The Adafruit Problem
About a year ago I read about the Pi-hole project. For those of you who haven't heard of it, the gist is that you install it on a Raspberry Pi (hence the name) and then use that Raspberry Pi as your network's DNS server. It's a very specialized DNS server that blocks some 130,000 known advertising servers (and counting). And your home network becomes much more advertising-free. The project is designed to be easy. You run one script, adjust a few values, and it's up and running.
I didn't put one together until three days ago.
Why not? Because I fell into what I call The Adafruit Trap.
I adore Adafruit.com. I love all the tricks, tools, and toys they make available. I love the tutorials they publish; I love the bundles they sell, I love the enthusiasm for tinkering that radiates off the site.
I want to make it clear here: the problem isn't Adafruit, it's me. I never want Adafruit to change what they're doing. I'm writing this to help change what I do. Okay. Let's move on.
So, here's how the Adafruit Trap works:
- Step One: I find a project I'd like to try. In this case, it's setting up a Pi-hole server. In my initial research, the task looks accomplishable, and fun, and useful.
- Step Two: I look for guidance on how to make it happen. Because they write such excellent tutorials, Adafruit comes up high in the search rankings.

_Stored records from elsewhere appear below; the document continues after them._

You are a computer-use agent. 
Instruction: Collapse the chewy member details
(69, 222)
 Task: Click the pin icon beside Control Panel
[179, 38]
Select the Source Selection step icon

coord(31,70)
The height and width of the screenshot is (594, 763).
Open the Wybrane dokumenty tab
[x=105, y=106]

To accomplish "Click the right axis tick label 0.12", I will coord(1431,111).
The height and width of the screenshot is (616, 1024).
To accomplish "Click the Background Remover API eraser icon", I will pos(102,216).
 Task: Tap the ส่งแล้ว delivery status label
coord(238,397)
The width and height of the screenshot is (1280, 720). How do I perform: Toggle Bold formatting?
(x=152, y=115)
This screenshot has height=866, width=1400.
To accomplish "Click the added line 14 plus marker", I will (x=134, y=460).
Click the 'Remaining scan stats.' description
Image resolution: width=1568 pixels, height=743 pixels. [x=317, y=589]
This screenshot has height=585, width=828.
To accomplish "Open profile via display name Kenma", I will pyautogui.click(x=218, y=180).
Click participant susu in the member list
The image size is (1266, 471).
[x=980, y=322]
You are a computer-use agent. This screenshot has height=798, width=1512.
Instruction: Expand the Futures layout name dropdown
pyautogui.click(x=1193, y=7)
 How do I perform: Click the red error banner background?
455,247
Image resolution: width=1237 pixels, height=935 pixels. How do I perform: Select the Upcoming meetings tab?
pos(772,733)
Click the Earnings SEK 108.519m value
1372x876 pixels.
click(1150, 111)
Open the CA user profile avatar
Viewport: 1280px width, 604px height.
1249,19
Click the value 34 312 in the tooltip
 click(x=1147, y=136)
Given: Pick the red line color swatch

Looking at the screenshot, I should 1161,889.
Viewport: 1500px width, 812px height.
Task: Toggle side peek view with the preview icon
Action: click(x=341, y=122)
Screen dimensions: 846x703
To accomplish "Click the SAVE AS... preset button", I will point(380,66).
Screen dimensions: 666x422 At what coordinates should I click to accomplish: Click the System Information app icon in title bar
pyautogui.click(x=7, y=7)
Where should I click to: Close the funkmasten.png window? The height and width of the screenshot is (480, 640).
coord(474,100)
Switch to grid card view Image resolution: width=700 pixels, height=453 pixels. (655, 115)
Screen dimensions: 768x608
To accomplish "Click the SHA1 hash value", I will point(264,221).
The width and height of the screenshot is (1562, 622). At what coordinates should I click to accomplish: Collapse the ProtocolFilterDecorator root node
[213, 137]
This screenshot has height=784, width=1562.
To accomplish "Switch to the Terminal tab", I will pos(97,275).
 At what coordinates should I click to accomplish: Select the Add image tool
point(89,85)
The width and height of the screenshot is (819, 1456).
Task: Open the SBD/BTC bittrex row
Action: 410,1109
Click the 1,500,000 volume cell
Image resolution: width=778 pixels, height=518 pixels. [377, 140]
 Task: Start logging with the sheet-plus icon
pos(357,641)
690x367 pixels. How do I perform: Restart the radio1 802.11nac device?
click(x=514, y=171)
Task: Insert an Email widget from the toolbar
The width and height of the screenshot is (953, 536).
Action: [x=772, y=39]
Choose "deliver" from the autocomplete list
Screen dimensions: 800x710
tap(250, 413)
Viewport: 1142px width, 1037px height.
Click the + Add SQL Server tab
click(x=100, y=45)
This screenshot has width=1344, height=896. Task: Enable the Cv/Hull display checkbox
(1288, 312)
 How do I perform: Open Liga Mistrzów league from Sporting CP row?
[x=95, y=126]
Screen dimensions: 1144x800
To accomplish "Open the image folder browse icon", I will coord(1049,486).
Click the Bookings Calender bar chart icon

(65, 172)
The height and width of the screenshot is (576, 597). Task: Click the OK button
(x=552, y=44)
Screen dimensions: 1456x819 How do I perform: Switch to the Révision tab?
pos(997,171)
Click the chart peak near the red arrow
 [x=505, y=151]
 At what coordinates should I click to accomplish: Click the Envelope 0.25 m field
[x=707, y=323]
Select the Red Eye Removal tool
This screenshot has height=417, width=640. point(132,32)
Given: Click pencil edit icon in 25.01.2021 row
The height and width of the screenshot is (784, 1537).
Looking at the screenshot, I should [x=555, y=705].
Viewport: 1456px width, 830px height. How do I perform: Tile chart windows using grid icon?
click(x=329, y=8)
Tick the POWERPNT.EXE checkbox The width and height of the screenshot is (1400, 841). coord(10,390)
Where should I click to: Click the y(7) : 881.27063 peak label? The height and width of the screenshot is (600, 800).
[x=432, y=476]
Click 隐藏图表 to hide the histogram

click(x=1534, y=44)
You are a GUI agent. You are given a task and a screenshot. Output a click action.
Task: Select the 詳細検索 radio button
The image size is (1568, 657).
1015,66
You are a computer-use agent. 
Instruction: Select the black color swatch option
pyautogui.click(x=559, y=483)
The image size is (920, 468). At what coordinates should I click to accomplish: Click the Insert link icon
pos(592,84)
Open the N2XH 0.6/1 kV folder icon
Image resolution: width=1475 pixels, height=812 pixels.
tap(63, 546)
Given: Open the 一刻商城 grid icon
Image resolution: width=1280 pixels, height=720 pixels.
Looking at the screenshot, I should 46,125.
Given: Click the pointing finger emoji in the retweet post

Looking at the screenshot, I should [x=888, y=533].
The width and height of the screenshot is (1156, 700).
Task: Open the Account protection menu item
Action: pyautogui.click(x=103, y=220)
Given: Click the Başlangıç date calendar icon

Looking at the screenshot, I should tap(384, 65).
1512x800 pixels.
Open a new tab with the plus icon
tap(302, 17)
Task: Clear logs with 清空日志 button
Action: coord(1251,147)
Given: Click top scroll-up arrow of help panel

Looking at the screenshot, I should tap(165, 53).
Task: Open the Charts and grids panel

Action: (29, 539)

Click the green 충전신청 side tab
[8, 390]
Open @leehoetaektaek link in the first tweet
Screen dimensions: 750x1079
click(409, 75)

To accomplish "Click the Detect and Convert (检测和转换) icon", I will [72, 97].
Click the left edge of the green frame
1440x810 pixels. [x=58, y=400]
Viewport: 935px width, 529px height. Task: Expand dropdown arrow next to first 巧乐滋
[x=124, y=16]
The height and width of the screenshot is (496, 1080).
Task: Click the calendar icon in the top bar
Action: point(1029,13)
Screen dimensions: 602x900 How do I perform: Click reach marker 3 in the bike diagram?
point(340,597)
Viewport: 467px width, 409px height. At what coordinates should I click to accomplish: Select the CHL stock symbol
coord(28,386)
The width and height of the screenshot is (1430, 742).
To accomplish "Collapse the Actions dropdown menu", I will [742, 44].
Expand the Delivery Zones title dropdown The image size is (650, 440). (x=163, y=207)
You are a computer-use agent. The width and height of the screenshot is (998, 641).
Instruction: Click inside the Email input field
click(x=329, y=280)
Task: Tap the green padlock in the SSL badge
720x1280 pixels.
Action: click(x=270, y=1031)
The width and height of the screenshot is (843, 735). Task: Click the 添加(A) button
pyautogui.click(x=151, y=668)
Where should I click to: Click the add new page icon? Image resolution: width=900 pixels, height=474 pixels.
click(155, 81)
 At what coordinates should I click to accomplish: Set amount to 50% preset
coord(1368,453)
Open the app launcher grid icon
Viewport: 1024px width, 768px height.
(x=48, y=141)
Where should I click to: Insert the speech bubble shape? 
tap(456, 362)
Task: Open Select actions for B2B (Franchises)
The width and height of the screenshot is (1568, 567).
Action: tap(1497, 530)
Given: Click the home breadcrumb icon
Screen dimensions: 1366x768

- Step Three: I read of all the really cool ways I could make my simple project So much fancier. In this case, by adding a sweet little OLED display to a Raspberry Pi Zero that has the stats on how many ads are blocked right on the device. This is a legitimately cool idea, and I want to do it! But I don't have the money to buy the OLED display right now, so I postpone for a while.
And a while longer.
And then get distracted by something else.
Until the next time someone mentions the Pi-hole project around me.
So here's the thing. I had a Raspberry Pi 3 sitting around, unused because it was part of another project for which I could never quite afford all the parts. It's already in a case, with SD card and power supply all set up. True, it doesn't have a sweet little OLED screen displaying how many ads it's blocked, but...what if...
What if I got a Pi-hole server working instead of waiting until I could do it “perfectly”?
One of my friends calls this the “Pinterest Trap,” where you look for inspiration on Pinterest, and everything is so perfect that it scares you off of even trying. In other words, the exact opposite of what tutorial sites are trying to do.
So how do you get over it? Good question! I don't know. So far my answer has been what I said above. I just forced myself to do what I can with what I had where I was instead of waiting for everything to be perfect.